## WHAT YOU WILL DO:
Line by line, output the data that follows exactly as written.

## RAW DATA:
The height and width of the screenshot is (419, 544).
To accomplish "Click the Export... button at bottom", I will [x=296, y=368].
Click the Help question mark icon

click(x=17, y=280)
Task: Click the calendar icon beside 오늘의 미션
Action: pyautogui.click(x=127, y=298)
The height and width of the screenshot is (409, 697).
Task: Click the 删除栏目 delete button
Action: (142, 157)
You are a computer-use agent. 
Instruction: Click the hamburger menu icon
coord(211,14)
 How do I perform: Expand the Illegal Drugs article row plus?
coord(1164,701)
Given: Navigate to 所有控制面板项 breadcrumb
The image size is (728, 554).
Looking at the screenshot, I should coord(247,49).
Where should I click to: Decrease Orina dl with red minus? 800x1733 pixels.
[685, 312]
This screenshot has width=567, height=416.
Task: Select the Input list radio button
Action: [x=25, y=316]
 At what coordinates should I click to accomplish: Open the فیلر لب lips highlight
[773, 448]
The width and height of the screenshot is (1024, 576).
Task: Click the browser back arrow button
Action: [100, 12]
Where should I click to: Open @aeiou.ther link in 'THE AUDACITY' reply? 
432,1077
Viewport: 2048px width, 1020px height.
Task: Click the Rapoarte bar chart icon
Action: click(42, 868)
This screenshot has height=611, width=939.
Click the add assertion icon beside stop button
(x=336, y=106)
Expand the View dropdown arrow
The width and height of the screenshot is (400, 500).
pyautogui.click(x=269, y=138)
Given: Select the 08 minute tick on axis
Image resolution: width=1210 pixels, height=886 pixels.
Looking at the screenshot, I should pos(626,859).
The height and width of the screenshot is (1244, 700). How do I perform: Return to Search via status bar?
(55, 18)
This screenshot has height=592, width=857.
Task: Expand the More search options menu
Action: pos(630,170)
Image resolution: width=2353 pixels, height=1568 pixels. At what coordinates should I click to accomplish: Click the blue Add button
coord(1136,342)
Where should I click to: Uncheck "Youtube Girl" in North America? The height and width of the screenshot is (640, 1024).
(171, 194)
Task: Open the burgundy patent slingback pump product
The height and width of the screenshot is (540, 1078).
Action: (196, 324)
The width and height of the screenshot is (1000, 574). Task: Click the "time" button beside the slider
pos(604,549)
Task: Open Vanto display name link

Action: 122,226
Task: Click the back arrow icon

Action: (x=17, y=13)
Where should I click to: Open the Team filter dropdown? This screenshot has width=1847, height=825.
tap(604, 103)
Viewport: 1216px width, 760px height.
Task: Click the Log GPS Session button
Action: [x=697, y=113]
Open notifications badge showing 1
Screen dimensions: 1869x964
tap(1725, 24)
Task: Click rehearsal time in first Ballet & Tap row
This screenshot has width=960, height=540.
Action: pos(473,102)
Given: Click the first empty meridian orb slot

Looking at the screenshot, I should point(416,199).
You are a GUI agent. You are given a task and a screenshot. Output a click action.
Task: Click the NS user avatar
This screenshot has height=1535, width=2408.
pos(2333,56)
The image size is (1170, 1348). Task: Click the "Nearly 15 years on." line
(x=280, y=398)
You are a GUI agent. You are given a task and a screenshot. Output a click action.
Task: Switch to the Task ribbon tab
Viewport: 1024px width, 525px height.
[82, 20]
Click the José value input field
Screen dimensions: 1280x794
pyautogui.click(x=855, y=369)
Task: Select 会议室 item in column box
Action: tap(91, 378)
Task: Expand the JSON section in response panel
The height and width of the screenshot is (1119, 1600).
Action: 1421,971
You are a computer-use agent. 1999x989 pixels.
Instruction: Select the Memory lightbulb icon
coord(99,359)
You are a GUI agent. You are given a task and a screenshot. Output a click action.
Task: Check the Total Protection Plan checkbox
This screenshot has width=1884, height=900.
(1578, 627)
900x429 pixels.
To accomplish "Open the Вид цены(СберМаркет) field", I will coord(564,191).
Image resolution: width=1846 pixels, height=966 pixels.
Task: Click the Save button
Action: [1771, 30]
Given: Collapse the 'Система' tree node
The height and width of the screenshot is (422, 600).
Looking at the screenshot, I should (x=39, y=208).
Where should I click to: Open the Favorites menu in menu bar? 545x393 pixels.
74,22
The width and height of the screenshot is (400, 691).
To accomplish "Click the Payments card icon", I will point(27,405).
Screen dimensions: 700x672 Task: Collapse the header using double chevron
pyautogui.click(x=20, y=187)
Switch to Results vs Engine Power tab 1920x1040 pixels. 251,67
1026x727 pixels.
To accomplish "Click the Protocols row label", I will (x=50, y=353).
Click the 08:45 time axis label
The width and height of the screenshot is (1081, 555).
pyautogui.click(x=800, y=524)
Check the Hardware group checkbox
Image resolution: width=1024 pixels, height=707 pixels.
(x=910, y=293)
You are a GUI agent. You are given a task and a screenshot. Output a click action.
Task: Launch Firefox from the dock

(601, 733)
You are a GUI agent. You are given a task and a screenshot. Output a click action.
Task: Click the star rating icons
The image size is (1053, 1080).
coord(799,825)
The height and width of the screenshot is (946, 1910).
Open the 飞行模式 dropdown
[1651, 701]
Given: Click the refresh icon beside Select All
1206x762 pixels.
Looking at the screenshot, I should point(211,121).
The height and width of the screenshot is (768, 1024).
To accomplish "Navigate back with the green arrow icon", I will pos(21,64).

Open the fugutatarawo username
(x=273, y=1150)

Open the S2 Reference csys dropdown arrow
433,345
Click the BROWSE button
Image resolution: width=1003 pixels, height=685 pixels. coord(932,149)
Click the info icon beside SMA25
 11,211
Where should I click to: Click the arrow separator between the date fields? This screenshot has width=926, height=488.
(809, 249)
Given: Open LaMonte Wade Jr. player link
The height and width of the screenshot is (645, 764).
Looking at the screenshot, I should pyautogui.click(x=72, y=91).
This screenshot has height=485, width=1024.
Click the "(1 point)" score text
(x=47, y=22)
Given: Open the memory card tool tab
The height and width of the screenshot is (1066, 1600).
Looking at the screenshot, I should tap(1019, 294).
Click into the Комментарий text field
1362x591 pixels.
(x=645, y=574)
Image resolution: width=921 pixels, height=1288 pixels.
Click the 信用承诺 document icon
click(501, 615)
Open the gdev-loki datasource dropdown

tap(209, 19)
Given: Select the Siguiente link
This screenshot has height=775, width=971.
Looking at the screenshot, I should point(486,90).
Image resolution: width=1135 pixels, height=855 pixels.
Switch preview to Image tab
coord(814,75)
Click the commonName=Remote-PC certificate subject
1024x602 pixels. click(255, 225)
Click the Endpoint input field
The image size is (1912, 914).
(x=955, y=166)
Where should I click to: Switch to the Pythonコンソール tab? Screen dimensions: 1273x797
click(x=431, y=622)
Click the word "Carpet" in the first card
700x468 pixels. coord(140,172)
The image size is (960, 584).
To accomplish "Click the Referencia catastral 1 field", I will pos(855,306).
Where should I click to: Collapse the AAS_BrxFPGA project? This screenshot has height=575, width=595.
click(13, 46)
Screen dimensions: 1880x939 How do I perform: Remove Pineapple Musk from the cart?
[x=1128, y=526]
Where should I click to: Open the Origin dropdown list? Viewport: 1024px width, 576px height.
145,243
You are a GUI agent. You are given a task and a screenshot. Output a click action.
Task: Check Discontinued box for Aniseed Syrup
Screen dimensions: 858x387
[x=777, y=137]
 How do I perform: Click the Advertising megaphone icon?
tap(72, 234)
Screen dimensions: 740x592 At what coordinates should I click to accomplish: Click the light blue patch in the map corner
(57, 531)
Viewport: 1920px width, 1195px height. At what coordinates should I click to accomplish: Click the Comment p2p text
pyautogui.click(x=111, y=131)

## SOLUTION TO THIS TASK:
The height and width of the screenshot is (419, 544).
To accomplish "Click the Export... button at bottom", I will [x=296, y=368].
Click the Help question mark icon

click(x=17, y=280)
Task: Click the calendar icon beside 오늘의 미션
Action: pyautogui.click(x=127, y=298)
The height and width of the screenshot is (409, 697).
Task: Click the 删除栏目 delete button
Action: (142, 157)
You are a computer-use agent. 
Instruction: Click the hamburger menu icon
coord(211,14)
 How do I perform: Expand the Illegal Drugs article row plus?
coord(1164,701)
Given: Navigate to 所有控制面板项 breadcrumb
The image size is (728, 554).
Looking at the screenshot, I should coord(247,49).
Where should I click to: Decrease Orina dl with red minus? 800x1733 pixels.
[685, 312]
This screenshot has width=567, height=416.
Task: Select the Input list radio button
Action: [x=25, y=316]
 At what coordinates should I click to accomplish: Open the فیلر لب lips highlight
[773, 448]
The width and height of the screenshot is (1024, 576).
Task: Click the browser back arrow button
Action: [100, 12]
Where should I click to: Open @aeiou.ther link in 'THE AUDACITY' reply? 
432,1077
Viewport: 2048px width, 1020px height.
Task: Click the Rapoarte bar chart icon
Action: click(42, 868)
This screenshot has height=611, width=939.
Click the add assertion icon beside stop button
(x=336, y=106)
Expand the View dropdown arrow
The width and height of the screenshot is (400, 500).
pyautogui.click(x=269, y=138)
Given: Select the 08 minute tick on axis
Image resolution: width=1210 pixels, height=886 pixels.
Looking at the screenshot, I should pos(626,859).
The height and width of the screenshot is (1244, 700). How do I perform: Return to Search via status bar?
(55, 18)
This screenshot has height=592, width=857.
Task: Expand the More search options menu
Action: pos(630,170)
Image resolution: width=2353 pixels, height=1568 pixels. At what coordinates should I click to accomplish: Click the blue Add button
coord(1136,342)
Where should I click to: Uncheck "Youtube Girl" in North America? The height and width of the screenshot is (640, 1024).
(171, 194)
Task: Open the burgundy patent slingback pump product
The height and width of the screenshot is (540, 1078).
Action: (196, 324)
The width and height of the screenshot is (1000, 574). Task: Click the "time" button beside the slider
pos(604,549)
Task: Open Vanto display name link

Action: 122,226
Task: Click the back arrow icon

Action: (x=17, y=13)
Where should I click to: Open the Team filter dropdown? This screenshot has width=1847, height=825.
tap(604, 103)
Viewport: 1216px width, 760px height.
Task: Click the Log GPS Session button
Action: [x=697, y=113]
Open notifications badge showing 1
Screen dimensions: 1869x964
tap(1725, 24)
Task: Click rehearsal time in first Ballet & Tap row
This screenshot has width=960, height=540.
Action: pos(473,102)
Given: Click the first empty meridian orb slot

Looking at the screenshot, I should point(416,199).
You are a GUI agent. You are given a task and a screenshot. Output a click action.
Task: Click the NS user avatar
This screenshot has height=1535, width=2408.
pos(2333,56)
The image size is (1170, 1348). Task: Click the "Nearly 15 years on." line
(x=280, y=398)
You are a GUI agent. You are given a task and a screenshot. Output a click action.
Task: Switch to the Task ribbon tab
Viewport: 1024px width, 525px height.
[82, 20]
Click the José value input field
Screen dimensions: 1280x794
pyautogui.click(x=855, y=369)
Task: Select 会议室 item in column box
Action: tap(91, 378)
Task: Expand the JSON section in response panel
The height and width of the screenshot is (1119, 1600).
Action: 1421,971
You are a computer-use agent. 1999x989 pixels.
Instruction: Select the Memory lightbulb icon
coord(99,359)
You are a GUI agent. You are given a task and a screenshot. Output a click action.
Task: Check the Total Protection Plan checkbox
This screenshot has width=1884, height=900.
(1578, 627)
900x429 pixels.
To accomplish "Open the Вид цены(СберМаркет) field", I will coord(564,191).
Image resolution: width=1846 pixels, height=966 pixels.
Task: Click the Save button
Action: [1771, 30]
Given: Collapse the 'Система' tree node
The height and width of the screenshot is (422, 600).
Looking at the screenshot, I should (x=39, y=208).
Where should I click to: Open the Favorites menu in menu bar? 545x393 pixels.
74,22
The width and height of the screenshot is (400, 691).
To accomplish "Click the Payments card icon", I will point(27,405).
Screen dimensions: 700x672 Task: Collapse the header using double chevron
pyautogui.click(x=20, y=187)
Switch to Results vs Engine Power tab 1920x1040 pixels. 251,67
1026x727 pixels.
To accomplish "Click the Protocols row label", I will (x=50, y=353).
Click the 08:45 time axis label
The width and height of the screenshot is (1081, 555).
pyautogui.click(x=800, y=524)
Check the Hardware group checkbox
Image resolution: width=1024 pixels, height=707 pixels.
(x=910, y=293)
You are a GUI agent. You are given a task and a screenshot. Output a click action.
Task: Launch Firefox from the dock

(601, 733)
You are a GUI agent. You are given a task and a screenshot. Output a click action.
Task: Click the star rating icons
The image size is (1053, 1080).
coord(799,825)
The height and width of the screenshot is (946, 1910).
Open the 飞行模式 dropdown
[1651, 701]
Given: Click the refresh icon beside Select All
1206x762 pixels.
Looking at the screenshot, I should point(211,121).
The height and width of the screenshot is (768, 1024).
To accomplish "Navigate back with the green arrow icon", I will pos(21,64).

Open the fugutatarawo username
(x=273, y=1150)

Open the S2 Reference csys dropdown arrow
433,345
Click the BROWSE button
Image resolution: width=1003 pixels, height=685 pixels. coord(932,149)
Click the info icon beside SMA25
 11,211
Where should I click to: Click the arrow separator between the date fields? This screenshot has width=926, height=488.
(809, 249)
Given: Open LaMonte Wade Jr. player link
The height and width of the screenshot is (645, 764).
Looking at the screenshot, I should pyautogui.click(x=72, y=91).
This screenshot has height=485, width=1024.
Click the "(1 point)" score text
(x=47, y=22)
Given: Open the memory card tool tab
The height and width of the screenshot is (1066, 1600).
Looking at the screenshot, I should tap(1019, 294).
Click into the Комментарий text field
1362x591 pixels.
(x=645, y=574)
Image resolution: width=921 pixels, height=1288 pixels.
Click the 信用承诺 document icon
click(501, 615)
Open the gdev-loki datasource dropdown

tap(209, 19)
Given: Select the Siguiente link
This screenshot has height=775, width=971.
Looking at the screenshot, I should point(486,90).
Image resolution: width=1135 pixels, height=855 pixels.
Switch preview to Image tab
coord(814,75)
Click the commonName=Remote-PC certificate subject
1024x602 pixels. click(255, 225)
Click the Endpoint input field
The image size is (1912, 914).
(x=955, y=166)
Where should I click to: Switch to the Pythonコンソール tab? Screen dimensions: 1273x797
click(x=431, y=622)
Click the word "Carpet" in the first card
700x468 pixels. coord(140,172)
The image size is (960, 584).
To accomplish "Click the Referencia catastral 1 field", I will pos(855,306).
Where should I click to: Collapse the AAS_BrxFPGA project? This screenshot has height=575, width=595.
click(13, 46)
Screen dimensions: 1880x939 How do I perform: Remove Pineapple Musk from the cart?
[x=1128, y=526]
Where should I click to: Open the Origin dropdown list? Viewport: 1024px width, 576px height.
145,243
You are a GUI agent. You are given a task and a screenshot. Output a click action.
Task: Check Discontinued box for Aniseed Syrup
Screen dimensions: 858x387
[x=777, y=137]
 How do I perform: Click the Advertising megaphone icon?
tap(72, 234)
Screen dimensions: 740x592 At what coordinates should I click to accomplish: Click the light blue patch in the map corner
(57, 531)
Viewport: 1920px width, 1195px height. At what coordinates should I click to accomplish: Click the Comment p2p text
pyautogui.click(x=111, y=131)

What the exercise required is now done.